Source records:
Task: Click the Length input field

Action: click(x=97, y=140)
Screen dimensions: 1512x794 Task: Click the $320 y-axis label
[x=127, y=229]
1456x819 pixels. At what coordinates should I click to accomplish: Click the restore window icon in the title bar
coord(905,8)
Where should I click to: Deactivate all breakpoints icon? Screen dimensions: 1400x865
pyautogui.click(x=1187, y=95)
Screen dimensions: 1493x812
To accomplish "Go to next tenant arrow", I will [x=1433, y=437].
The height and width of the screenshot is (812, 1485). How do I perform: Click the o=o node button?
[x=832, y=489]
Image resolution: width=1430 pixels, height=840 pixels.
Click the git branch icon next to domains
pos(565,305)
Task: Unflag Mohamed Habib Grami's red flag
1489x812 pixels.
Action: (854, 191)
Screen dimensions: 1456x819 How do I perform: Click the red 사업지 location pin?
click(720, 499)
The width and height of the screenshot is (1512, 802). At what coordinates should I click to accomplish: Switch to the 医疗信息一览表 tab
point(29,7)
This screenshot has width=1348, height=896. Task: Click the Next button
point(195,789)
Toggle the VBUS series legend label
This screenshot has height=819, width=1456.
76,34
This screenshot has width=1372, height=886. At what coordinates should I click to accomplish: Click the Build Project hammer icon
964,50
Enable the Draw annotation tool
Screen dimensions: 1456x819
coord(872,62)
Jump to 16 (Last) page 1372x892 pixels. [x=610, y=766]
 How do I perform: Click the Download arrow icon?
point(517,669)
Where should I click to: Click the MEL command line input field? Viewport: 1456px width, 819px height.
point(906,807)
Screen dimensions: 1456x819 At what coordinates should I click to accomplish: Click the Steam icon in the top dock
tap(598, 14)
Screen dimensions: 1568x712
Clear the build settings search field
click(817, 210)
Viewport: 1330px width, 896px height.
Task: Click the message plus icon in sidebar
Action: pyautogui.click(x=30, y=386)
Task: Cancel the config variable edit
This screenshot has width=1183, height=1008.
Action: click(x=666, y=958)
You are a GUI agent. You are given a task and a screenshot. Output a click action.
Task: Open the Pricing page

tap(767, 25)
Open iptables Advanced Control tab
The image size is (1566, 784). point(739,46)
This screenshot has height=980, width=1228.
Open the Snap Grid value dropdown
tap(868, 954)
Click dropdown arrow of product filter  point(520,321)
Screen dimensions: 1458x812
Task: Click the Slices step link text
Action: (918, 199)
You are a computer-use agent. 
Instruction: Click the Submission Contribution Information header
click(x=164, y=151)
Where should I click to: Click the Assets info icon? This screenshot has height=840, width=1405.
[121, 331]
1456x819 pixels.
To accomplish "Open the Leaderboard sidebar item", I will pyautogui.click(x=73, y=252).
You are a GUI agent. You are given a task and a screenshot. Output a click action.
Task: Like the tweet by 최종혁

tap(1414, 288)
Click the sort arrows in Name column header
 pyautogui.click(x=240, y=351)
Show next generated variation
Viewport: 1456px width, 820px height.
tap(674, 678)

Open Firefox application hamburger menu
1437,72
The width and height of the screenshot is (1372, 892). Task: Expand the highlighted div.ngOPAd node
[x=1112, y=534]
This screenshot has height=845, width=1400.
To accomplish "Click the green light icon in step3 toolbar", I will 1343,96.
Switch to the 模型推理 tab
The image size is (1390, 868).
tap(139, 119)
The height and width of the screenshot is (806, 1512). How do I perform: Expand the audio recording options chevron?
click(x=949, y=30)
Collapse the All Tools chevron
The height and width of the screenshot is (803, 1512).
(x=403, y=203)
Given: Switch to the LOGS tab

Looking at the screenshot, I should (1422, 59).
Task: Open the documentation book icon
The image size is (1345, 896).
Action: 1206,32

Task requirements:
From beginning to end, the data must be duplicated exactly.

Exercise solution:
Task: Click the Length input field

Action: click(x=97, y=140)
Screen dimensions: 1512x794 Task: Click the $320 y-axis label
[x=127, y=229]
1456x819 pixels. At what coordinates should I click to accomplish: Click the restore window icon in the title bar
coord(905,8)
Where should I click to: Deactivate all breakpoints icon? Screen dimensions: 1400x865
pyautogui.click(x=1187, y=95)
Screen dimensions: 1493x812
To accomplish "Go to next tenant arrow", I will [x=1433, y=437].
The height and width of the screenshot is (812, 1485). How do I perform: Click the o=o node button?
[x=832, y=489]
Image resolution: width=1430 pixels, height=840 pixels.
Click the git branch icon next to domains
pos(565,305)
Task: Unflag Mohamed Habib Grami's red flag
1489x812 pixels.
Action: (854, 191)
Screen dimensions: 1456x819 How do I perform: Click the red 사업지 location pin?
click(720, 499)
The width and height of the screenshot is (1512, 802). At what coordinates should I click to accomplish: Switch to the 医疗信息一览表 tab
point(29,7)
This screenshot has width=1348, height=896. Task: Click the Next button
point(195,789)
Toggle the VBUS series legend label
This screenshot has height=819, width=1456.
76,34
This screenshot has width=1372, height=886. At what coordinates should I click to accomplish: Click the Build Project hammer icon
964,50
Enable the Draw annotation tool
Screen dimensions: 1456x819
coord(872,62)
Jump to 16 (Last) page 1372x892 pixels. [x=610, y=766]
 How do I perform: Click the Download arrow icon?
point(517,669)
Where should I click to: Click the MEL command line input field? Viewport: 1456px width, 819px height.
point(906,807)
Screen dimensions: 1456x819 At what coordinates should I click to accomplish: Click the Steam icon in the top dock
tap(598, 14)
Screen dimensions: 1568x712
Clear the build settings search field
click(817, 210)
Viewport: 1330px width, 896px height.
Task: Click the message plus icon in sidebar
Action: pyautogui.click(x=30, y=386)
Task: Cancel the config variable edit
This screenshot has width=1183, height=1008.
Action: click(x=666, y=958)
You are a GUI agent. You are given a task and a screenshot. Output a click action.
Task: Open the Pricing page

tap(767, 25)
Open iptables Advanced Control tab
The image size is (1566, 784). point(739,46)
This screenshot has height=980, width=1228.
Open the Snap Grid value dropdown
tap(868, 954)
Click dropdown arrow of product filter  point(520,321)
Screen dimensions: 1458x812
Task: Click the Slices step link text
Action: (918, 199)
You are a computer-use agent. 
Instruction: Click the Submission Contribution Information header
click(x=164, y=151)
Where should I click to: Click the Assets info icon? This screenshot has height=840, width=1405.
[121, 331]
1456x819 pixels.
To accomplish "Open the Leaderboard sidebar item", I will pyautogui.click(x=73, y=252).
You are a GUI agent. You are given a task and a screenshot. Output a click action.
Task: Like the tweet by 최종혁

tap(1414, 288)
Click the sort arrows in Name column header
 pyautogui.click(x=240, y=351)
Show next generated variation
Viewport: 1456px width, 820px height.
tap(674, 678)

Open Firefox application hamburger menu
1437,72
The width and height of the screenshot is (1372, 892). Task: Expand the highlighted div.ngOPAd node
[x=1112, y=534]
This screenshot has height=845, width=1400.
To accomplish "Click the green light icon in step3 toolbar", I will 1343,96.
Switch to the 模型推理 tab
The image size is (1390, 868).
tap(139, 119)
The height and width of the screenshot is (806, 1512). How do I perform: Expand the audio recording options chevron?
click(x=949, y=30)
Collapse the All Tools chevron
The height and width of the screenshot is (803, 1512).
(x=403, y=203)
Given: Switch to the LOGS tab

Looking at the screenshot, I should (1422, 59).
Task: Open the documentation book icon
The image size is (1345, 896).
Action: 1206,32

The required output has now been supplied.